Stored items
□ □ □ □
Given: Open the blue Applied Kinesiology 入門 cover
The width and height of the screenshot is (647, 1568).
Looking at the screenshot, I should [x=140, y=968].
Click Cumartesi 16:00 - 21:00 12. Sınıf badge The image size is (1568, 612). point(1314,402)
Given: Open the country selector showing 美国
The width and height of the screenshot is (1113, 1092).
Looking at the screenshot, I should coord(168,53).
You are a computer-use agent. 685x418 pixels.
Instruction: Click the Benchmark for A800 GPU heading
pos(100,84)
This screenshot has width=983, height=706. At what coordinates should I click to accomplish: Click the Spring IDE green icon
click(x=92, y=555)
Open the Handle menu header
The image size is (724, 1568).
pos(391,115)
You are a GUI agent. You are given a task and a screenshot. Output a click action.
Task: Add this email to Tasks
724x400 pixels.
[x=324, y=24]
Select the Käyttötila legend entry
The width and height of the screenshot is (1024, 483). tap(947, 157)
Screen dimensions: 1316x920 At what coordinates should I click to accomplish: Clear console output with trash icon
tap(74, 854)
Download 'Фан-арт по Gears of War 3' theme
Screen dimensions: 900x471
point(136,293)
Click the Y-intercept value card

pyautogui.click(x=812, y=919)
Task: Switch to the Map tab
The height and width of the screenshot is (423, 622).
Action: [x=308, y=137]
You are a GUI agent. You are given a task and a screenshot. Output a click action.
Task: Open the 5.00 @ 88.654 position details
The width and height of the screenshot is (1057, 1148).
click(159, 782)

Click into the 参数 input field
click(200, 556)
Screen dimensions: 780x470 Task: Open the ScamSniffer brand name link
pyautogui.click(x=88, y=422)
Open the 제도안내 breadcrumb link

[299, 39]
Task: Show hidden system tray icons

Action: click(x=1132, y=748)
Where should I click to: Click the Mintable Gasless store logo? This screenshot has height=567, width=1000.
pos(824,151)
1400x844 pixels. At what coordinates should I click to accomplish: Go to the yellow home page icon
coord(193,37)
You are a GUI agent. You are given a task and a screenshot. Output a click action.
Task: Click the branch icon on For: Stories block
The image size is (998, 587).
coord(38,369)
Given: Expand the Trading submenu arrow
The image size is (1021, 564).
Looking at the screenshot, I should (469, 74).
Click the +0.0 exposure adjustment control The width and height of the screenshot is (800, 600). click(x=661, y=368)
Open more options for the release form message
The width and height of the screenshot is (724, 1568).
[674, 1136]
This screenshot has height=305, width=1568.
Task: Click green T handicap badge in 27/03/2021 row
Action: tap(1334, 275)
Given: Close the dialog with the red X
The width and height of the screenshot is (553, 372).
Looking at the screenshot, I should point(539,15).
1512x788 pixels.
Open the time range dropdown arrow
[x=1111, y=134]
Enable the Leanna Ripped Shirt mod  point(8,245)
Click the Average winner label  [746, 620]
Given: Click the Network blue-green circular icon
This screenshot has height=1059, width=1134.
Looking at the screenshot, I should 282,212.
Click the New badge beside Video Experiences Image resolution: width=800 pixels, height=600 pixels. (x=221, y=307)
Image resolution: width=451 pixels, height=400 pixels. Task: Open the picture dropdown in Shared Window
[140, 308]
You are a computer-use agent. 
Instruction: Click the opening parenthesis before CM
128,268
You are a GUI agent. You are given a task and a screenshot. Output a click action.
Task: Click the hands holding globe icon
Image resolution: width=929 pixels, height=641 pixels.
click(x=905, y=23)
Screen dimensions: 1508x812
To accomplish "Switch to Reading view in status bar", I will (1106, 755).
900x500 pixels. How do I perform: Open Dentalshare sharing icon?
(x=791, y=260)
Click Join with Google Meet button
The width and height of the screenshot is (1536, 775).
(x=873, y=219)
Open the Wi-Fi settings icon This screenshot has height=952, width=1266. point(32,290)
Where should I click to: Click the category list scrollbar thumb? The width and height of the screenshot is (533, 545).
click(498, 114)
□ □ □ □
What you return must be an exact retyping of the lines above starting at the line with "The image size is (1021, 564)." and ending at the line with "Open more options", and nothing besides.

The image size is (1021, 564).
Looking at the screenshot, I should (469, 74).
Click the +0.0 exposure adjustment control The width and height of the screenshot is (800, 600). click(x=661, y=368)
Open more options for the release form message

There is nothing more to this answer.